Arizona's new immigration law, SB1070, is set to officially take effect Thursday unless a federal judge stops it.
At the Netroots Nation conference in Las Vegas, I interviewed several people who live in Arizona to get their take on how it is impacting their state already.
Carmen Cornejo, an activist for the DREAM Act with an organization called CADENA, lives in Chandler, a suburb of Phoenix. She said that racial profiling already has been a problem and it will only get worse with SB1070.
She recalled an incident two years ago when her teenage son was stopped by the police while walking home. He didn't have on his private school uniform because it was a day off school.
Police stopped and searched him giving no reason at all. Later when
Cornejo called police to complain they said they were looking for a
possible robbery suspect and there were reports of a Hispanic man
walking in the neighborhood from few days before.
To Cornejo this was clearly racial profiling and she says the new law SB1070 will result in even more reason to stop anybody who looks Hispanic. Police can give an excuse for the stop as they did in her son's case.
"It is already happening in Arizona," said Cornejo, 46. "(With SB1070) the police will just have more of an incentive to do it."
Cornejo, a naturalized U.S. citizen born in Mexico, said that she wants her two sons, now 14 and 16, to go to college anywhere but in Arizona.
"I don't want my kids staying in Arizona, especially since they are Hispanic males," she said. "We feel that we can be targeted. But I feel empowered because I know my rights and I also have a lawyer on speed dial."
Sarah Funtowicz, 31, is a second grade bilingual education teacher in Mesa. She said the new law has created a palpable fear among her students.

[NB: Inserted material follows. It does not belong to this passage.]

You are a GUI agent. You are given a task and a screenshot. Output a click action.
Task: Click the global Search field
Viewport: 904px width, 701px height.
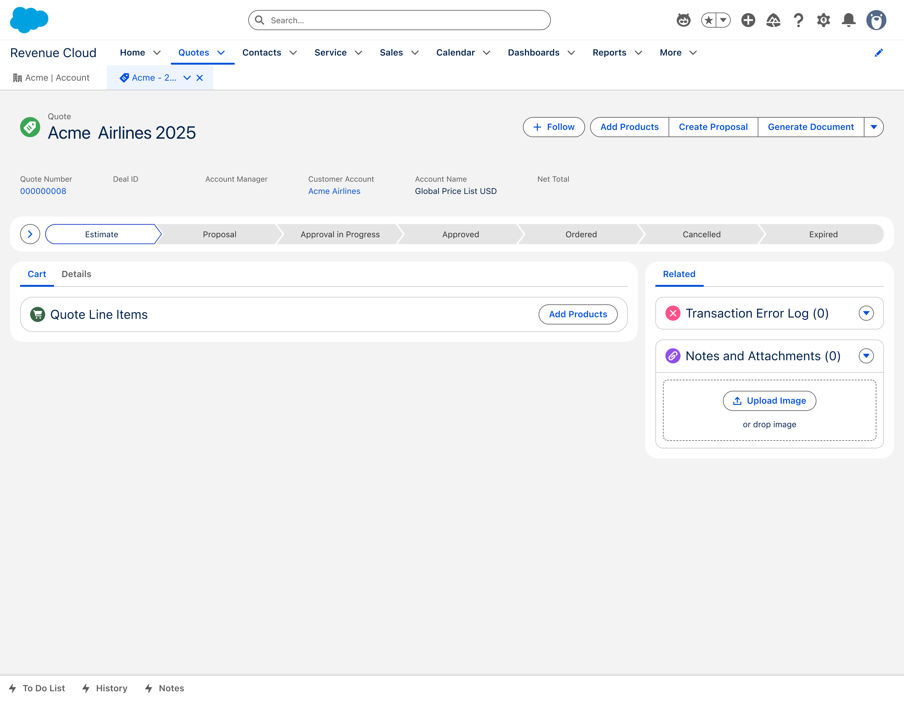point(399,20)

While walking across the campus, the students spotted a truck with lights. It was a city worker but one of the students thought it was a police car.
"There was an audible gasp and they recoiled," she said. "I told them it's not the sheriff. It's O.K."
Funtowicz is not Hispanic and she said her students shouldn't live in fear but some may have a parent or relative that is undocumented. She said the students are afraid of the police and one came into class saying she saw a police officer as if that were automatically bad.
"They are so scared," she said. "And they are right to be scared."
Several of Funtowicz's students also told her that their families are going back to Mexico.
"Them being denied a good education in the United States is not beneficial in any way," Funtowicz said.
Harry and Judy Zola are retirees who live in Phoenix. They are active in the local Democratic Party and they are not Hispanic. But they have marched with the Hispanic community against SB1070.
They believe that the law will result in racial profiling.
"No one's going to ask me for my identification," said Judy Zola, 70, a petite blonde woman.
Her daughter also works in the tourism industry and her hotel has lost business as a result of a boycott of Arizona.
"I say boycott Arizona," she said. "What they are doing is unconstitutional."
A federal judge held a hearing on the six lawsuits against the law but a ruling has not yet been issued and may not become before the law goes into effect July 29.
The people I talked to from Arizona are worried. Meanwhile, the rest of the nation waits to see what will happen next.